→ EXERCISE SET:
(A) List every dollar amount that appears in the forum thread about a 20-hour Suzuki service.
(B) In the forum thread about a 20-hour Suzuki service, take the passage from "Anyone have any" up to and including "for basic maintenance?" and swap "mechanic" for "technician".
(C) Continue the forum thread about a 20-hour Suzuki service, starting after its final line.

→ TEXT BLOCK:
....
# Walking a little funny after 20 hour service on Suzuki



## Ruddy Duck LA (Jun 23, 2017)

My last couple skiffs were purchased used and had Yamaha's. I have a great mechanic that has serviced them for years.

Just purchased a new boat with a 60 Suzuki on it. Motor came with 6 years of warranty. The oil light came on over the weekend indicating that I hit the 20 hour mark and the motor required service.

Not thinking things through, I brought the boat in to the only Suzuki dealer in my area for the service. My rational was that I should use a certified dealer for the service to preserve my warranty. The dealer was good to deal with and even turned it around in a day knowing I had plans to use the skiff this weekend.

The bill for the 20 hour service (changed oil and filter, changed lower unit oil, inspected everything else) was $434. (3 hours at $110/hour plus parts and tax). I've always though it was customary to buy someone dinner before doing "that". For what it's worth, my old mechanic charged between $200 and $250 for this type of service.

Called my old mechanic, and he says that I am not required to use the dealer for anything but warranty work. It's my own damn fault for walking right into this stupidity, but I don't intend to do it a second time.

Anyone have any warranty claim issues as a result of doing their own service or hiring a mechanic that is not associated with a dealer for basic maintenance?


----------



## Caleb.Esparza (Jan 31, 2016)

Ouch. My 20hr service on my 30 Zuke earlier this year was in the neighborhood of $170 and I though that was steep. I used a non-dealer mechanic in OS that was recommended by a friend. 

With that said I plan on doing the 100hr service myself.


----------



## lemaymiami (Feb 9, 2007)

Feel your pain, my first required on all three of my E-Tex 90’s came at the 300 hour mark (and was around $400-including a new water pump...).
Yes, I’m lucky enough to be onBRP’s guide program - but no discounts or freebies... I usually do two 300 hour services every 12 to 15 months -depending on how hard I’ve been running, usually 5 to 600 hours per year on average.


----------



## Fishshoot (Oct 26, 2017)

I have heard nothing but good things about Suzuki motors. That being said I have a buddy here who can't seem to get his worked on closer than 5 hrs away, the local guys can't read the suzuki error codes. I have heard it said and will repeat "Do not buy a motor that you can't have serviced locally"


----------



## Ruddy Duck LA (Jun 23, 2017)

Fishshoot said:


> I have heard nothing but good things about Suzuki motors. That being said I have a buddy here who can't seem to get his worked on closer than 5 hrs away, the local guys can't read the suzuki error codes. I have heard it said and will repeat "Do not buy a motor that you can't have serviced locally"


For what it is worth, I have multiple dealers within a couple hour's drive. Also, my regular mechanic works on Suzuki's on a regular basis.

I'm just concerned that a dealer may try to deny a warranty claim because I didn't use them for regular maintenance trying to blame the problem on another mechanic that has worked on the engine.


----------



## mxbeebop (Mar 22, 2013)

Ruddy Duck LA said:


> For what it is worth, I have multiple dealers within a couple hour's drive. Also, my regular mechanic works on Suzuki's on a regular basis.
> 
> I'm just concerned that a dealer may try to deny a warranty claim because I didn't use them for regular maintenance trying to blame the problem on another mechanic that has worked on the engine.
....
→ DATASET EXCERPTS:
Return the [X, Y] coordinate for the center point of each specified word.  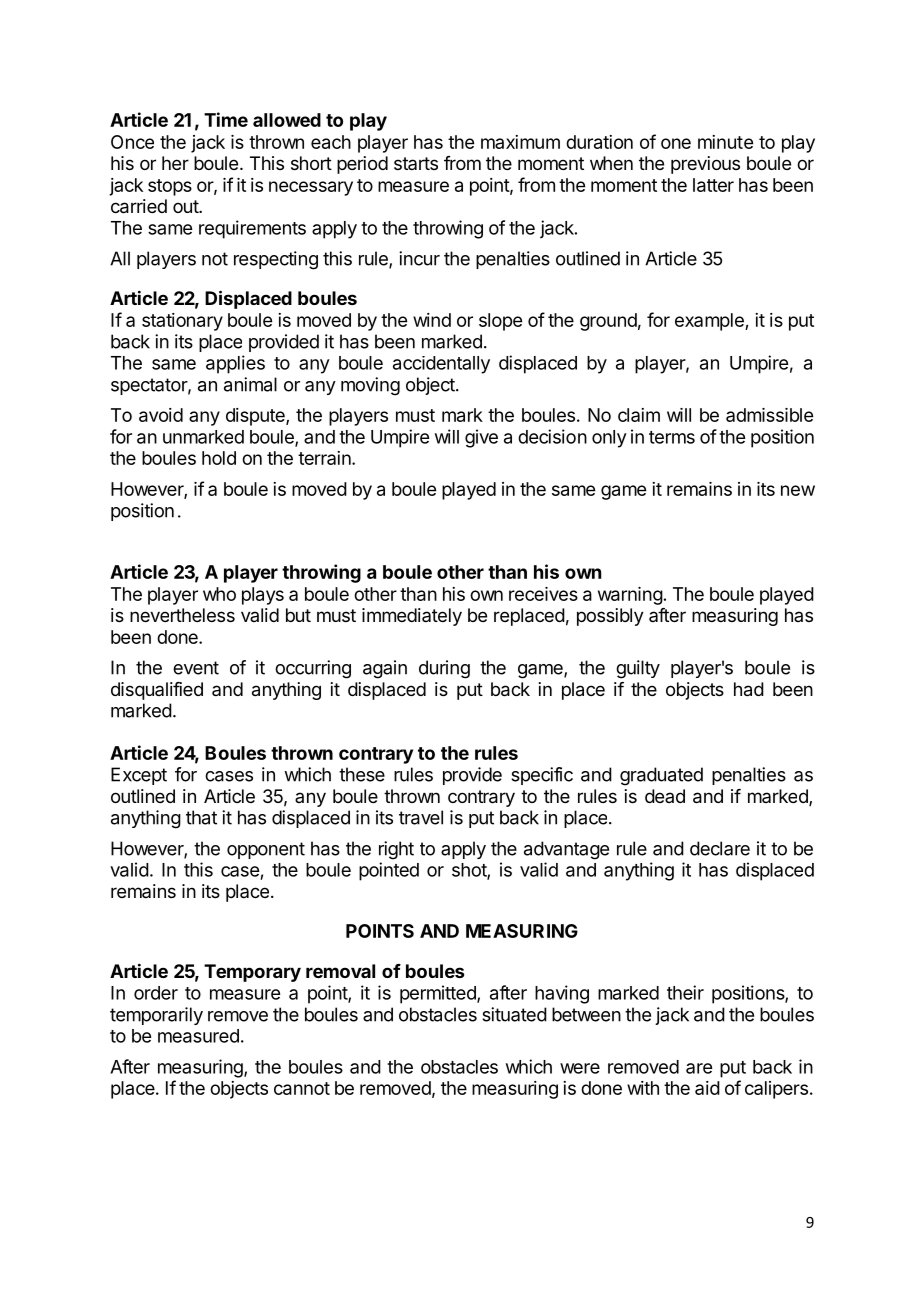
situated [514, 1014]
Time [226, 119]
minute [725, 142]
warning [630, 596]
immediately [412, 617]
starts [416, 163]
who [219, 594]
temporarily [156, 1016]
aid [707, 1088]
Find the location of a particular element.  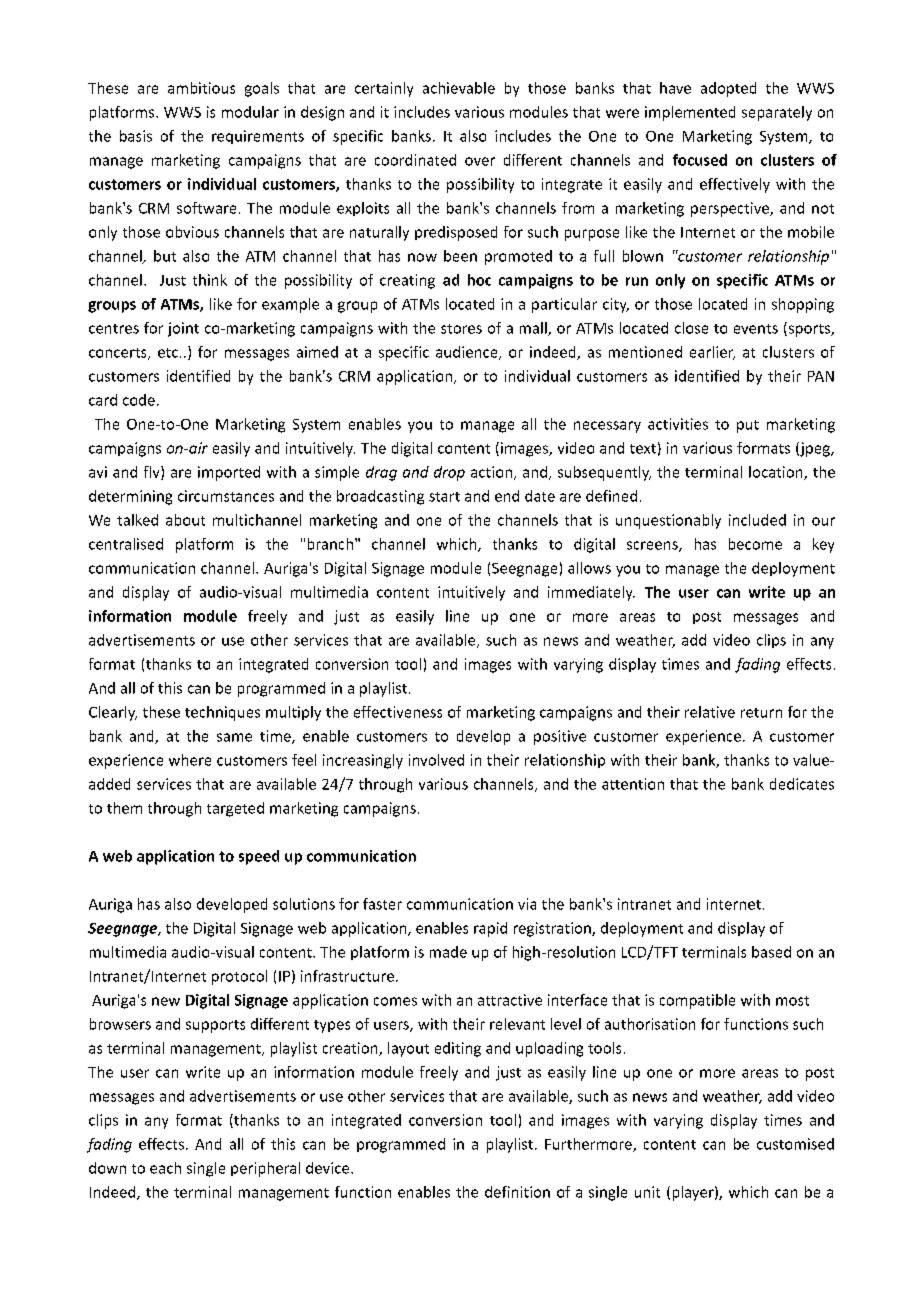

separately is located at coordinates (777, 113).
....
→ ANSWERS TO EACH TASK:
(A) $434, $110, $200, $250, $170, $400

(B)
Anyone have any warranty claim issues as a result of doing their own service or hiring a technician that is not associated with a dealer for basic maintenance?

(C)
Lookup the Magnuson-Moss Warranty Act. 

I believe as long as the oil/parts meet OEM standards and the work is done properly the manufacturer cannot use that against you.


----------



## Flatsaholic (Apr 28, 2016)

Ruddy Duck LA said:


> My last couple skiffs were purchased used and had Yamaha's. I have a great mechanic that has serviced them for years.
> 
> Just purchased a new boat with a 60 Suzuki on it. Motor came with 6 years of warranty. The oil light came on over the weekend indicating that I hit the 20 hour mark and the motor required service.
> 
> ...



I just hit my 100hr service on my zuki 60hp. I did the service myself. It took me 3.5 hrs and was easy. One mechanic wanted $550 and the other wanted $650. The parts cost me $180.


----------



## Fritz (Jan 17, 2017)

That stings, I'm sorry for you. Doing your own maintenance does not void the warranty.

I recently did the 20 hr service on my own 60 Suzuki and it took two hours, maybe less.


----------



## Fritz (Jan 17, 2017)

Flatsaholic said:


> I just hit my 100hr service on my zuki 60hp. I did the service myself. It took me 3.5 hrs and was easy. One mechanic wanted $550 and the other wanted $650. The parts cost me $180.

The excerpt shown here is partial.